Every job has a natural “lifespan.”  The lifespan is the amount of time it takes for an ambitious person to learn the job, do the job and then become bored with the job.  For entry-level jobs like a receptionist it can be just six months to a year.  For complex jobs like a director of marketing it will be several years at least.

When new people join I tell them how long I think their job title lifespan is.  For example, I’d tell a new Sales Executive at my old company that the lifespan for her job was between one and a half to two years.  We’ll train her like crazy, and by the end of two years she’ll have learned everything she can and become very good at the job.

At that point I’d expect her to move up to the next job title at the company, Sales Associate, with more responsibility and higher targets.  If we don’t have any open Sales Associate positions when she reached the end of the job lifespan I’d help her next step up at another company.

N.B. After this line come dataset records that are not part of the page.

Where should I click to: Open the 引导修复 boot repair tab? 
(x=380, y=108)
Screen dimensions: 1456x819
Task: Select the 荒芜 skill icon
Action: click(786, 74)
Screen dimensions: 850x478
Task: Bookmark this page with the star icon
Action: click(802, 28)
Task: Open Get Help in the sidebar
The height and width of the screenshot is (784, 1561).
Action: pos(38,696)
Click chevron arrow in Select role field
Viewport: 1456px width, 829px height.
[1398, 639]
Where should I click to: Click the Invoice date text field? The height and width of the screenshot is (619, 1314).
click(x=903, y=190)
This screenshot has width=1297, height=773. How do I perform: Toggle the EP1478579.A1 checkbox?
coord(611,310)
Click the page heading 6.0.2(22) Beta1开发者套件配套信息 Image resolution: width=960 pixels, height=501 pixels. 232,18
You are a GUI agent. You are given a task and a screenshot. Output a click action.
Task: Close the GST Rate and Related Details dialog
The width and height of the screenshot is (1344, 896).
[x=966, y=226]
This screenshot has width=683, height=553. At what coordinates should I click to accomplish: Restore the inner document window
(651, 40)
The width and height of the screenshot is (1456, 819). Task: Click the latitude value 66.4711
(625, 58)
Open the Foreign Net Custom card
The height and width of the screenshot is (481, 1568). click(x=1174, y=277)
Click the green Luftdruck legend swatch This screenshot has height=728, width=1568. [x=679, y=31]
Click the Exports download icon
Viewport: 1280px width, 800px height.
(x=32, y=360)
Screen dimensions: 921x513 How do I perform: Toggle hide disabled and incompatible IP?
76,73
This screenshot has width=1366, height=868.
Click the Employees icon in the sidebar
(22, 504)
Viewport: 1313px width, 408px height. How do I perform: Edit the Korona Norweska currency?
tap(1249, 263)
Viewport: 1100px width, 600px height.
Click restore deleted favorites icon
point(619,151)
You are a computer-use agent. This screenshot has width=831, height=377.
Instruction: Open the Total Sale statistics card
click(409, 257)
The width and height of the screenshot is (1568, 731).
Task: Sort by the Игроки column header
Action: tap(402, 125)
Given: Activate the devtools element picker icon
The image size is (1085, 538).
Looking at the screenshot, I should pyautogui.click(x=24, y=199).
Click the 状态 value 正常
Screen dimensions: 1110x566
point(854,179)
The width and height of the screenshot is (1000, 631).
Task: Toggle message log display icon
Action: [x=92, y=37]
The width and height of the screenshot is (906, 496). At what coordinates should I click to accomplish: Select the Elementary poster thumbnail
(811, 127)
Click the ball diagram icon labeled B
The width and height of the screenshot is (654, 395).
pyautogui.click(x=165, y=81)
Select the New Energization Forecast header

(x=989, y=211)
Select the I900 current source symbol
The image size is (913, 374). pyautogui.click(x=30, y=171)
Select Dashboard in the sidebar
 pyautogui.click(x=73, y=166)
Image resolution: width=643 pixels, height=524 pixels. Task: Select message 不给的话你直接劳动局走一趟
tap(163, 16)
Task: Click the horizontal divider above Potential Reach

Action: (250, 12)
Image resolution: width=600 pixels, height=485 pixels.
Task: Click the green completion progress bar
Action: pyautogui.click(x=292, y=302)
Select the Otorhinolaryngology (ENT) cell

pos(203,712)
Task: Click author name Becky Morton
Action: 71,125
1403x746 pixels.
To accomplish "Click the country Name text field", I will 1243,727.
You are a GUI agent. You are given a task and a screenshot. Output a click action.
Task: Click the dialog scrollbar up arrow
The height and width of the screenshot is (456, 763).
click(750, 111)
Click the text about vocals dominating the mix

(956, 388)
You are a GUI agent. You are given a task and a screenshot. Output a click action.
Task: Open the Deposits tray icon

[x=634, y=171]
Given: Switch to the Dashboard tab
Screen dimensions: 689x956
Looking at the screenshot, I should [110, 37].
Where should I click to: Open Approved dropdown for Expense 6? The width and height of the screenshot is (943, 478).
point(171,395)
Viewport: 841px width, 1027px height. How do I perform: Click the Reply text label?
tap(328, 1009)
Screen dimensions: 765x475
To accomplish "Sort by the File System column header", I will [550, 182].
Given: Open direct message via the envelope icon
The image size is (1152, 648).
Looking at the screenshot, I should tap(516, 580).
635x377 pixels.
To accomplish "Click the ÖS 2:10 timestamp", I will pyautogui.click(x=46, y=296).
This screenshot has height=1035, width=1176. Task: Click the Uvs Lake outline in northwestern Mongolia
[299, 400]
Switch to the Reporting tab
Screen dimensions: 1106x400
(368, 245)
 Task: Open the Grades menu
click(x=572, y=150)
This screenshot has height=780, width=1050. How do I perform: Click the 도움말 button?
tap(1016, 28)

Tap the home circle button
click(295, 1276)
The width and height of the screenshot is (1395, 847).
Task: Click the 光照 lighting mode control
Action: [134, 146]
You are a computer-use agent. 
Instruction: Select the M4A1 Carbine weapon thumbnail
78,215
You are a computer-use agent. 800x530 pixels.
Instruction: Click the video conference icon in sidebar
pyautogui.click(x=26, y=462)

Ambitious people LOVE this message!

What lifespan stage are each of your people in right now?

The only people who don’t like this message are the unambitious ones.  They are more interested in being comfortable than in learning and growing. I call them “comfort-seekers.”  Comfort-seekers are like dead plants choking off growth in a garden.  Not only do they limit the team’s performance, but they block your junior stars from growing into higher positions.

You have NO room for comfort-seekers if you want your organization to do great things.  (You do want to be great, don’t you?)  It’s a lot easier to manage out comfort-seekers who stay past their lifespan’s end when they know they’re living on borrowed time.

Lifespans can change.  You can stretch the job lifespan by changing and/or adding job responsibilities.  A longer lifespan will help you to hang on to the ambitious go-getters in your team.

What are the lifespans of different jobs in your organization?  What lifespan stage are each of your people in right now?

Leave your questions in the comment section below!  I’ll answer each one.


PS – Here’s an animated gif I found searching for pics for this post.  It’s pretty awesome.

  • Nampeung

    Good topic and well written, Chris!

  • Always like your style. It’s like listening to a senior friend sharing his stories. Thanks Chris.

  • I am wondering that there are some jobs people maybe reach the highest level.

    For instance, we are building Magento themes. The final step of making one is CSS. The one who is in charge of it is very skillful and has nothing to learn more. Could you please give me 1 tip to challenge her, Christ?

    Anyway, a very good topic. I think it is also a good way to answer 1 of the most popular interview question: Why did you quit your last job?

    • HI Nang,

      She may have no more to learn about Magento or CSS but there must be more you need done that she can help with.

      Think about how you can make her job bigger or give her more responsibility. Ambitious people always need to move forward.